*Problem description*: Copy the records below word for word, starting at the line that contains "pixels, height=600 pixels." and continuing through the last line of the records, including both ends. Leave the pictures out of your copy.
BEGIN
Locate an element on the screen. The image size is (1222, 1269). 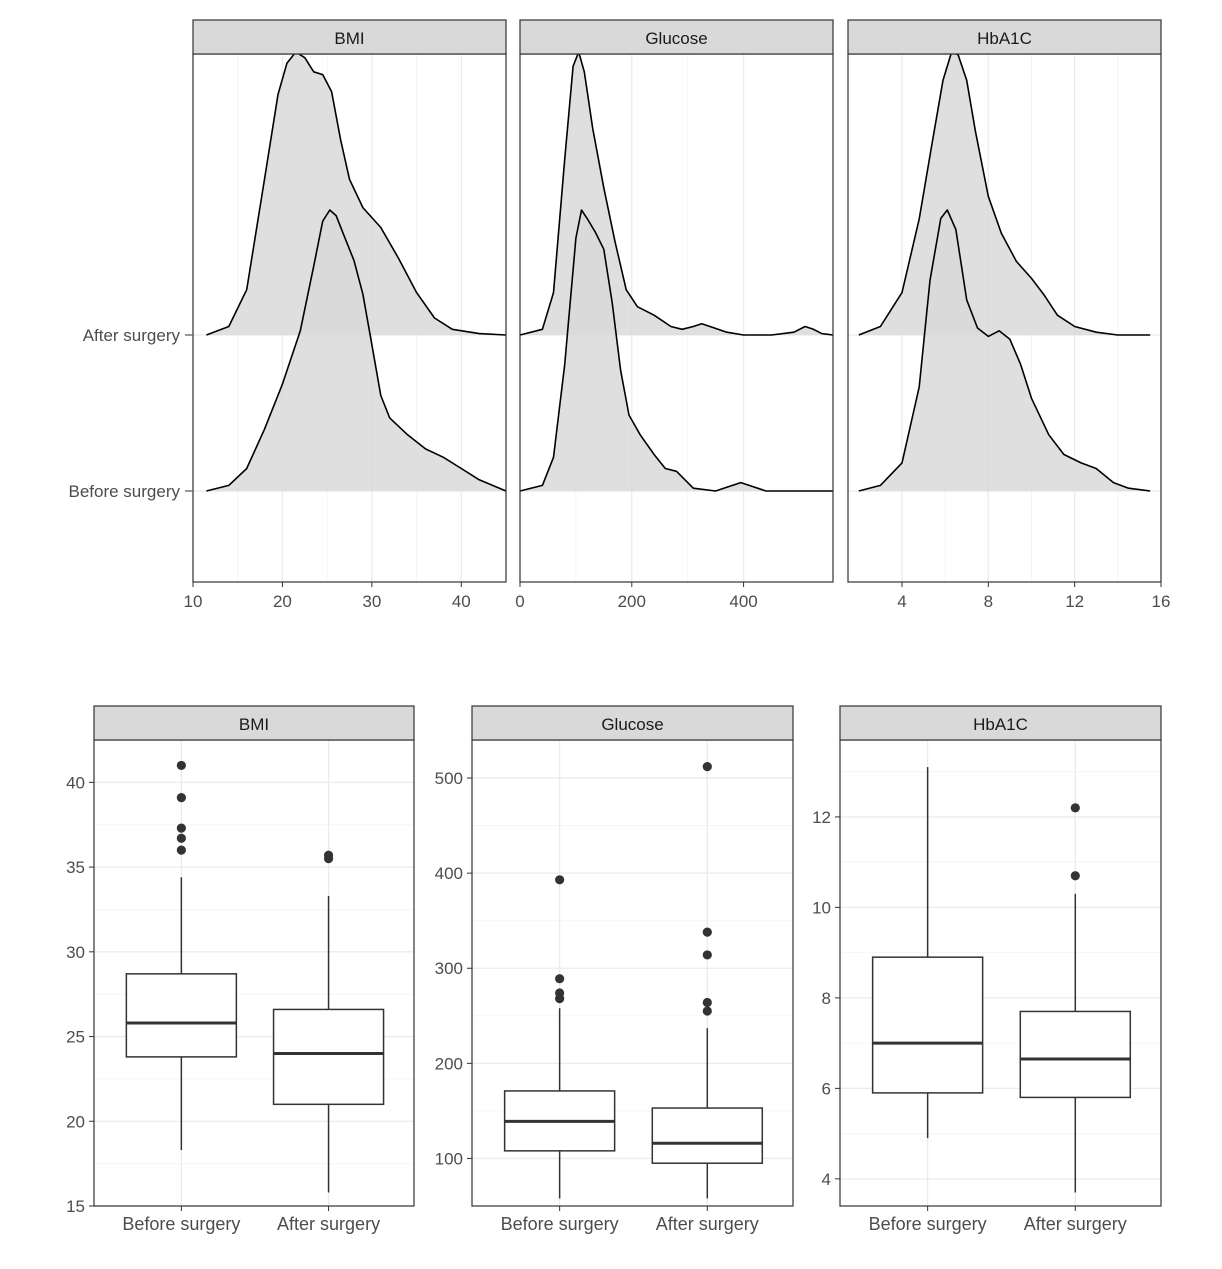
y-tick-label: 20 is located at coordinates (76, 1122).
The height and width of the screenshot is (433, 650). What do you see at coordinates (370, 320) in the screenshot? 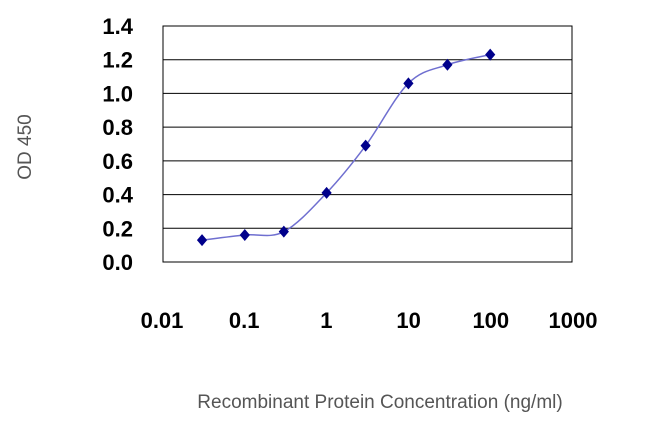
I see `x-axis-ticks: 0.01 0.1 1 10 100 1000` at bounding box center [370, 320].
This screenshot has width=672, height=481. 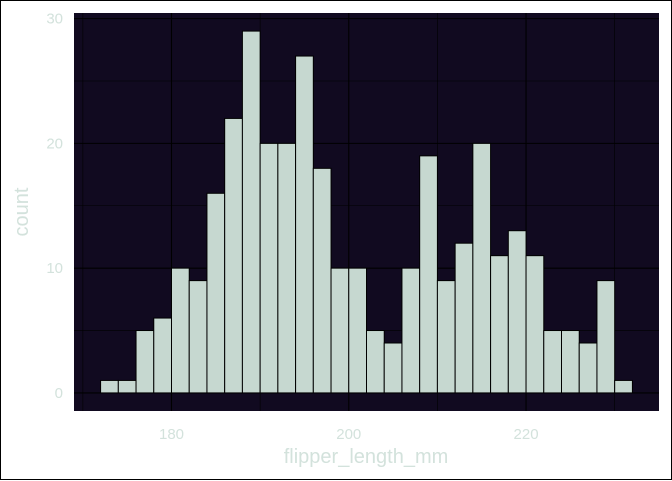 I want to click on y-tick-label: 30, so click(x=54, y=20).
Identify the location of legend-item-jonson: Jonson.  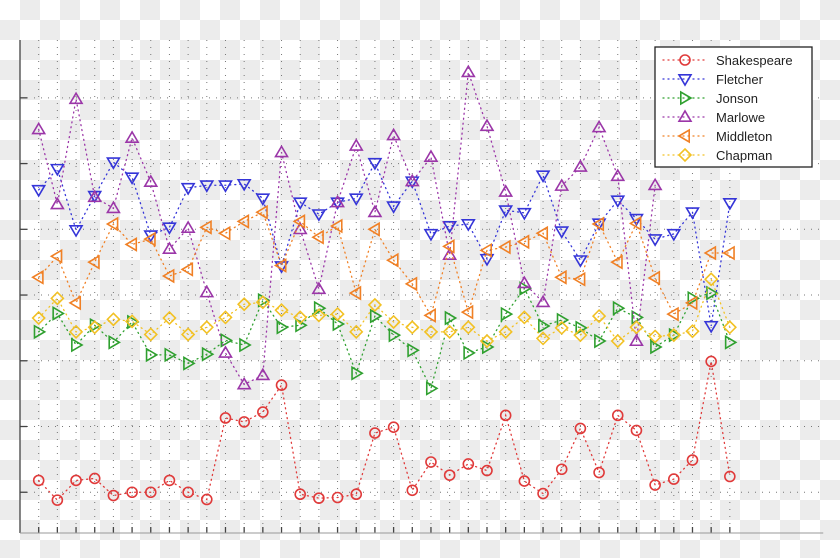
(710, 98).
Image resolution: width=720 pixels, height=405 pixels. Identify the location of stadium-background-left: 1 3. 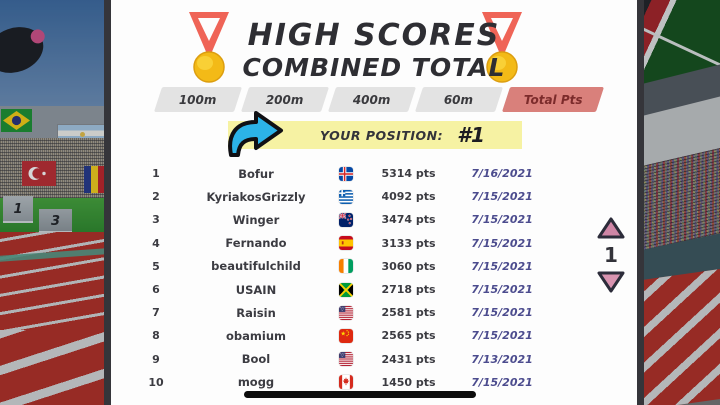
(53, 202).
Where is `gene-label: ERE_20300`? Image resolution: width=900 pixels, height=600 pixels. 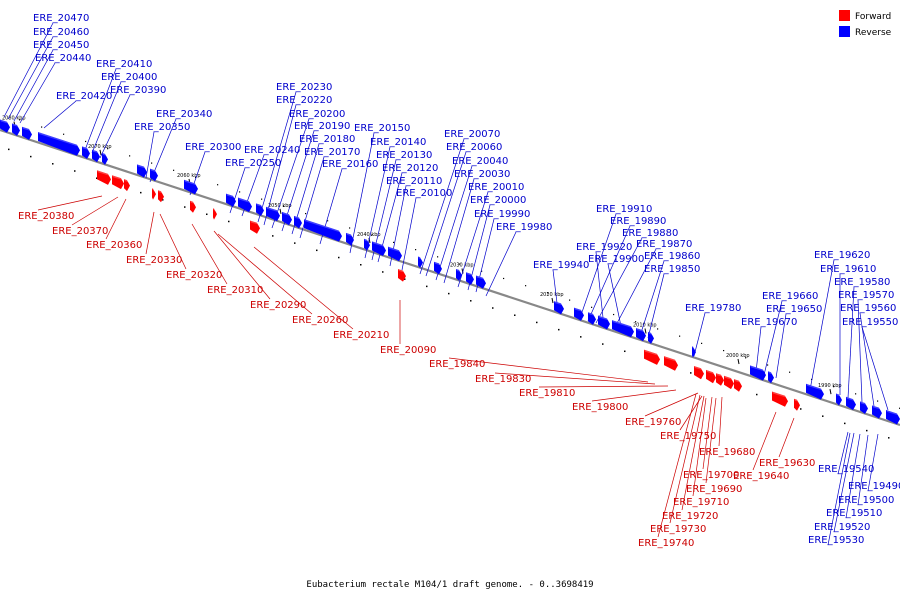
gene-label: ERE_20300 is located at coordinates (213, 148).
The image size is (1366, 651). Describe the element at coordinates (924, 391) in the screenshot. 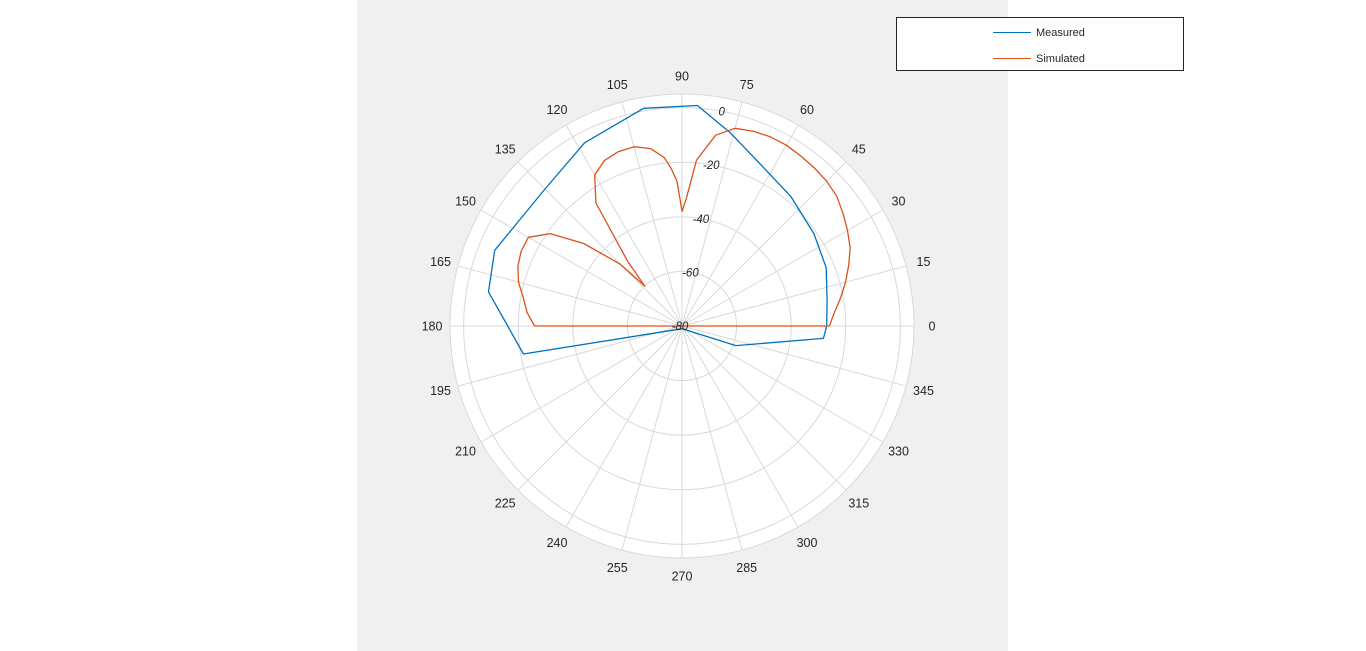

I see `theta-tick-label: 345` at that location.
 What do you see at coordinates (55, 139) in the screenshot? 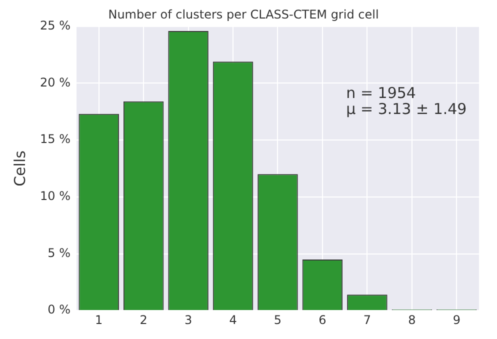
I see `y-tick-label: 15 %` at bounding box center [55, 139].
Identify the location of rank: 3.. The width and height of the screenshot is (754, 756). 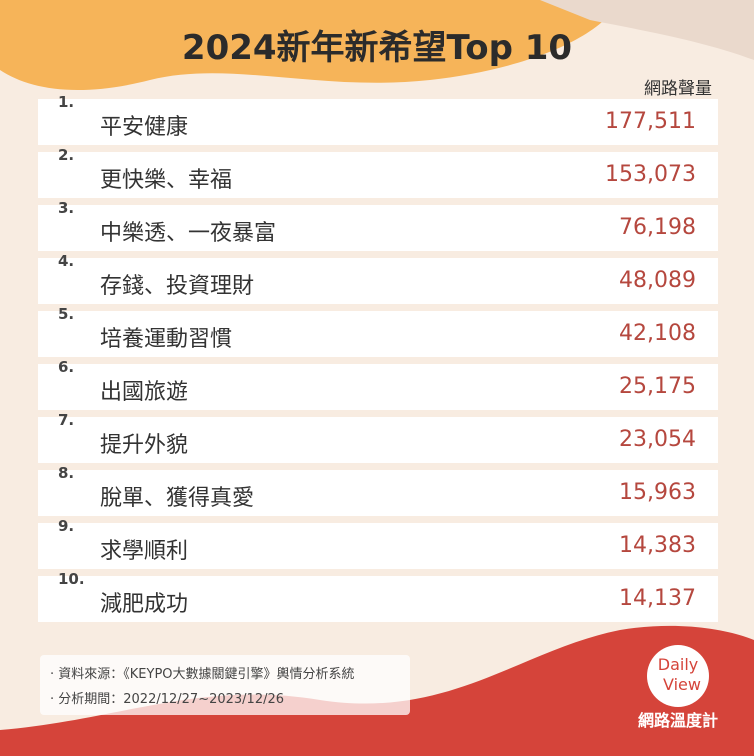
(66, 208).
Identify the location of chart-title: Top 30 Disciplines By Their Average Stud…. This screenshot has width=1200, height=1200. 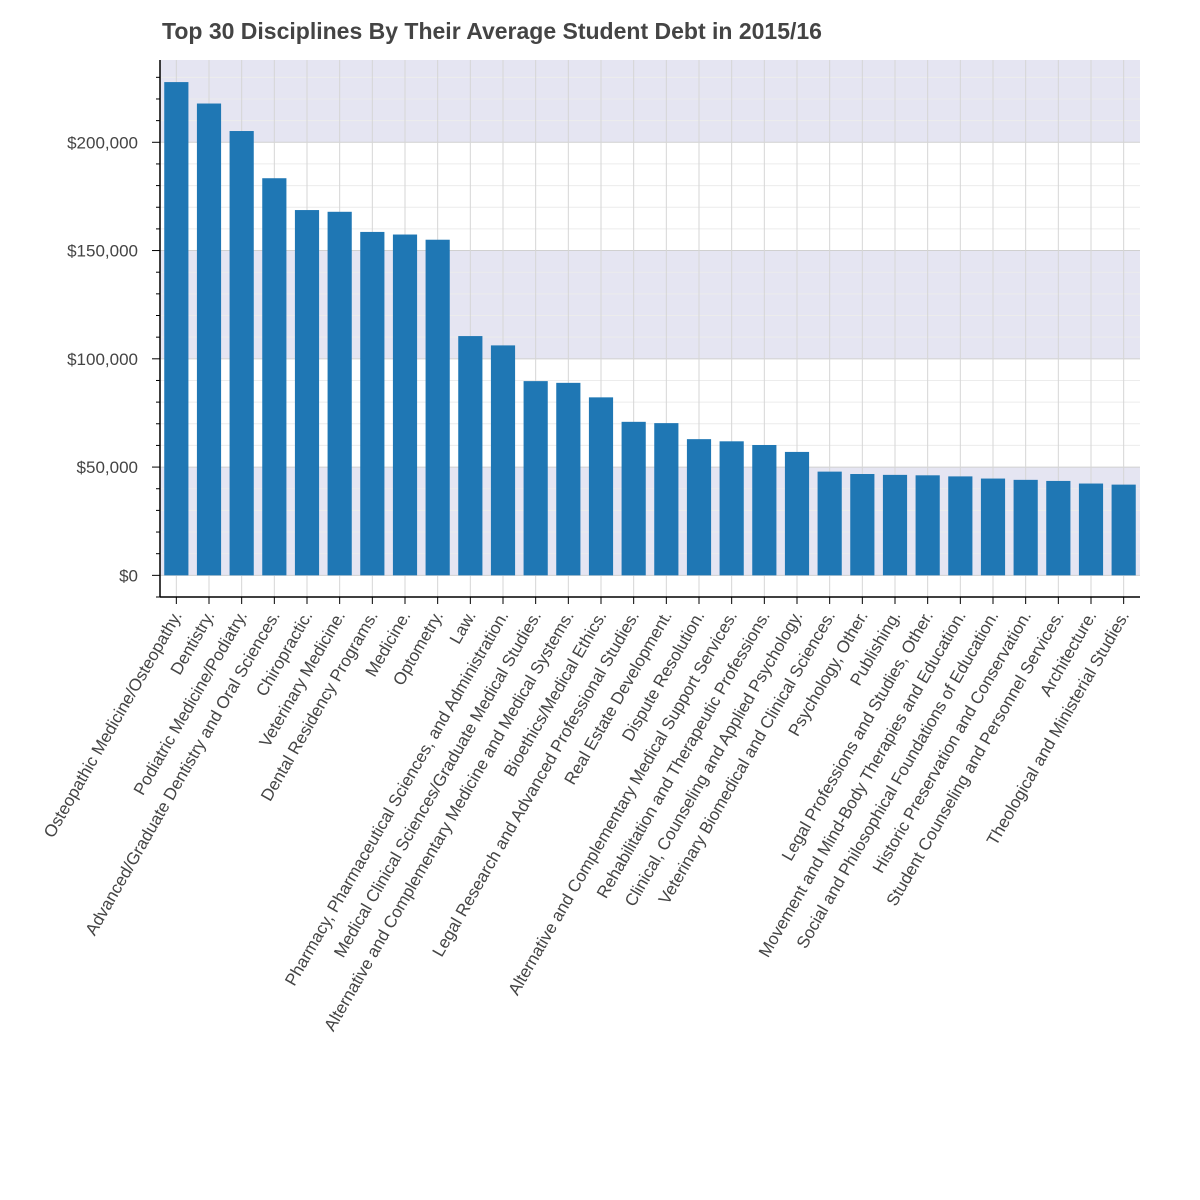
END
*Answer to this task*:
Where is `gene-label: ERE_20300`? Image resolution: width=900 pixels, height=600 pixels. 
gene-label: ERE_20300 is located at coordinates (213, 148).
The image size is (1366, 651). Describe the element at coordinates (924, 391) in the screenshot. 

I see `theta-tick-label: 345` at that location.
 What do you see at coordinates (55, 139) in the screenshot? 
I see `y-tick-label: 15 %` at bounding box center [55, 139].
Identify the location of rank: 3.. The width and height of the screenshot is (754, 756). 
(66, 208).
Identify the location of chart-title: Top 30 Disciplines By Their Average Stud…. This screenshot has width=1200, height=1200. 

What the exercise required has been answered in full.